▸ Quoted passage:
┏━━

And then there is Saudi Arabia, which has looked at the whole Gulf carrier phenomenon and concluded, with characteristic Saudi subtlety, that what the region really needs is another one. Riyadh Air, backed by the Public Investment Fund and helmed by Tony Douglas, is the newest entrant – a full-service carrier (minus the vintage Billecart) designed to do for Riyadh what Emirates did for Dubai. Which is to say, make it a place people go on purpose rather than by accident. The business plan assumes, among other things, that the Middle East will persevere as the kind of turf you’d want to build a hub. That the ground will hold. It is, by any honest measure, an extraordinarily expensive example of normalcy bias.

But nowhere, even in the depths of the Arab Mary Poppins’s handbag of unlimited cash, can the Gulf states find enough money to buy peace. All this time, Iran has hovered over their combined cultural momentum like a flight path nobody wanted to acknowledge.

We’re not even halfway through the year, and these executives have once again found themselves scrambling for the footnote in their Airlines For Oil Countries handbook that tells them how to send millions of passengers through their desert-licked terminals every day while side-stepping inconvenient bursts of SAMs sent to put down Shahed drones. In the opening stanza of the most recent conflict, 21,000 flights were cancelled within the first week across the trio, while airports around the world collected billions of dollars worth of stagnant Gulf metal on any spare corner of tarmac that would have them.

The airlines can bury their heads in the sand if they want – so too can the customer – but the two-decade chapter of oil-fuelled prosperity has finally revealed itself as an anomaly in the rearview mirror of history. Their loyalty rebound tactic of the Covid era is about as effective in this scenario as a flak jacket is against a Reaper Drone.

The Gulf is not just a nice routing option, to its credit – and full credit it deserves – it’s become the structural plumbing for global aviation. It funnels a monumental amount of new air traffic that you just can’t reroute overnight. According to Willie Walsh, the Director General of the International Air Transport Association (IATA), the European airlines, which lift about 9.5 percent of global capacity, simply do not have the resources to replace the Gulf carriers. Without them, the strain on our globalised society will be felt for years. And the consumers will be the ones with their wings and wallets clipped.

┗━━

▸ Records provided:
┏━━

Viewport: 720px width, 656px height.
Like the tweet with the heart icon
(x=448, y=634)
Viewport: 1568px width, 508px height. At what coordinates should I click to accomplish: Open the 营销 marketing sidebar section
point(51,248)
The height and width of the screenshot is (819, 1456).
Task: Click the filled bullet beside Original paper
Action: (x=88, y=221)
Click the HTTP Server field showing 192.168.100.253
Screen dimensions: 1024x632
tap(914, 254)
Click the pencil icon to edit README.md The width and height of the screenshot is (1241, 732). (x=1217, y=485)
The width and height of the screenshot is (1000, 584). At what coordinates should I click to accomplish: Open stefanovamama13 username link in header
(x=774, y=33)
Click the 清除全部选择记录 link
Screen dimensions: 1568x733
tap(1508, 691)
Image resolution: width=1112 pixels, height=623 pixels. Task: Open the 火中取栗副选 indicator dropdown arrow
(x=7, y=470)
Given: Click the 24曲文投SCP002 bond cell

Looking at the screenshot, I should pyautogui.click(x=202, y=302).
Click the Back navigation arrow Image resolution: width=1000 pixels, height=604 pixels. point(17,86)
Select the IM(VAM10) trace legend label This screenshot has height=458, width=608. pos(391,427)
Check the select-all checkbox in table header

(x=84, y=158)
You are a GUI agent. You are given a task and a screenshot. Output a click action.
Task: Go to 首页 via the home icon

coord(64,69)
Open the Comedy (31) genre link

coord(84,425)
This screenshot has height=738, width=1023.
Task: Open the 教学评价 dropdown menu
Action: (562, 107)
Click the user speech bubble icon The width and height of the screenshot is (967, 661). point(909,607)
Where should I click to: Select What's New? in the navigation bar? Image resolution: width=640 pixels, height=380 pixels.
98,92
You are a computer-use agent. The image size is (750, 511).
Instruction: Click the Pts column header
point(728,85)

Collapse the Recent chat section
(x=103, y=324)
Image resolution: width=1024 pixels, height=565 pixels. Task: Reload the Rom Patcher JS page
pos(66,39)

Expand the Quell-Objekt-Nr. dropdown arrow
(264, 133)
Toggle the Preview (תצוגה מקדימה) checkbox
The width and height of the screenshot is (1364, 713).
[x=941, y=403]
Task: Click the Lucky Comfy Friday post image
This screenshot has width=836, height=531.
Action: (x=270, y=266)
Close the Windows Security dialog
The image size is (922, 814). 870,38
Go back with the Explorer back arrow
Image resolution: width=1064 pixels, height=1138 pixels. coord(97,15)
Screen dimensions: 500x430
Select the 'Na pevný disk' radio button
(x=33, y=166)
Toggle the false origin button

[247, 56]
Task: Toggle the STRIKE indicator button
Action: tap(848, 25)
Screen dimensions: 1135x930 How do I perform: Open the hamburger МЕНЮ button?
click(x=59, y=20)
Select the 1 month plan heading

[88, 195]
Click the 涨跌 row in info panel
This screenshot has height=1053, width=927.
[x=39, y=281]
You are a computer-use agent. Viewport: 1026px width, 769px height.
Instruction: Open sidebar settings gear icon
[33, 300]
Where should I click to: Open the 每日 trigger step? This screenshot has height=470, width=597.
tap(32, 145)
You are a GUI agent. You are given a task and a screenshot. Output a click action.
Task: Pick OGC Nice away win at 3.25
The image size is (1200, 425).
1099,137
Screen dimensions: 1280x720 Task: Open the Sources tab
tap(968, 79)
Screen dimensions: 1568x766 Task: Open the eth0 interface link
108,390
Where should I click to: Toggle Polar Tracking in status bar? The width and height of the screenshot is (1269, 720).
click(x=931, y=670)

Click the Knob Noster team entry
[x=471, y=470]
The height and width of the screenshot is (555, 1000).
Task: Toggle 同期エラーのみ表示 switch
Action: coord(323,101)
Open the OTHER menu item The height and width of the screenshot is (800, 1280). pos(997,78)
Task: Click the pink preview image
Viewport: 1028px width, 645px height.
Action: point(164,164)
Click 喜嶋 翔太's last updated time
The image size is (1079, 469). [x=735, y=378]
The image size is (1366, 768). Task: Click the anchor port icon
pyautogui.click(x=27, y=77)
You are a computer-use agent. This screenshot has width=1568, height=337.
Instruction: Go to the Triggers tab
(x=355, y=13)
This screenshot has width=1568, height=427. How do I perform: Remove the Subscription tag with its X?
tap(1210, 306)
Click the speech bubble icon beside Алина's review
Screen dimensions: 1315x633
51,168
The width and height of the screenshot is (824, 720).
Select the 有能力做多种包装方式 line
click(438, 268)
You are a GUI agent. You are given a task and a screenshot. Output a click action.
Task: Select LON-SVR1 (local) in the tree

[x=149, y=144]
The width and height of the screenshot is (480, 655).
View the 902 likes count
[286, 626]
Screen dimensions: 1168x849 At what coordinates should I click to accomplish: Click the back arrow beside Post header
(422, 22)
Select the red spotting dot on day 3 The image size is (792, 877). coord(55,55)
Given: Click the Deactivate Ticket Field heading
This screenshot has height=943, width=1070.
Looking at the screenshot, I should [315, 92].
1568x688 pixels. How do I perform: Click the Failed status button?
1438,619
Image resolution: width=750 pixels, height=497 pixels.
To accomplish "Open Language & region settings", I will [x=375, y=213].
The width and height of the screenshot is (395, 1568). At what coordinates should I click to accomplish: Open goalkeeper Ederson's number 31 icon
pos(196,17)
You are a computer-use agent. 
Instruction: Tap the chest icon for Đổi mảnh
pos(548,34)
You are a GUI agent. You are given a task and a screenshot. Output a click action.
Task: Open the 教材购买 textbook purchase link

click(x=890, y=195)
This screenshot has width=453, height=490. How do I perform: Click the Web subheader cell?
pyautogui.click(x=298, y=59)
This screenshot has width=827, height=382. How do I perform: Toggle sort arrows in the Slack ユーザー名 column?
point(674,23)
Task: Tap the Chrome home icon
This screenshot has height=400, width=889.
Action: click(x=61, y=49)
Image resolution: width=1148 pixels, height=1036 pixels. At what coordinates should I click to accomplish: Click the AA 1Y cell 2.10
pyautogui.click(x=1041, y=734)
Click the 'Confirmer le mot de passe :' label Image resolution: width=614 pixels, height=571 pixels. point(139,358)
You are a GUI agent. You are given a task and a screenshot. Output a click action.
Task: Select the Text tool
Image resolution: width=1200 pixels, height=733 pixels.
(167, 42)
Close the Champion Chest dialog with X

┗━━

▸ What to do:
**A)** Answer these from the passage on Gulf airlines:
(i) Who is at the helm of Riyadh Air?
(ii) How many flights were cancelled across the trio in the first week of the most recent conflict?
(iii) What share of global capacity do European airlines lift, according to Willie Walsh?
**B)** Write the next paragraph of the passage on Gulf airlines, picking up after its final sentence.

▸ Activity answers:
**A)**
(i) Tony Douglas
(ii) 21,000
(iii) About 9.5 percent

**B)**
Qantas’ stopover-neutralising services to London and NewYork are looming while Asian hubs are repositioning. At one point in early March, ANA was charging north of AU$26,000 for a return business class fare from Sydney to London via Tokyo. Somewhere, a poor accountant is wincing as his management team reaches for the company AMEX.

The last time I flew Qsuites – the glory days now, perhaps – Dohato Geneva, the passenger across the aisle was a management consultant from McKinsey who told me, unprompted, that this seat was the single best perk of his job. Better than the pay.

Better than the hotels. He flew Qatar long-haul eight, sometimes ten times a year. He’d considered switching firms the previous year, and one of his genuine concerns – he said this without irony – was whether the new firm’s travel policy would let him keep flying Qsuites.

A management consultant from McKinsey, a man who spent his professional life advising companies on rational decision-making, had allowed a long-haul airline seat to become a factor in his career planning. Akbar Al Baker, wherever he is, would have loved this. It would have confirmed everything he believed: that if you make the product good enough, people will rearrange their lives around it. That his argument was right all along.

Until you’re the one stranded on a cold terminal floor.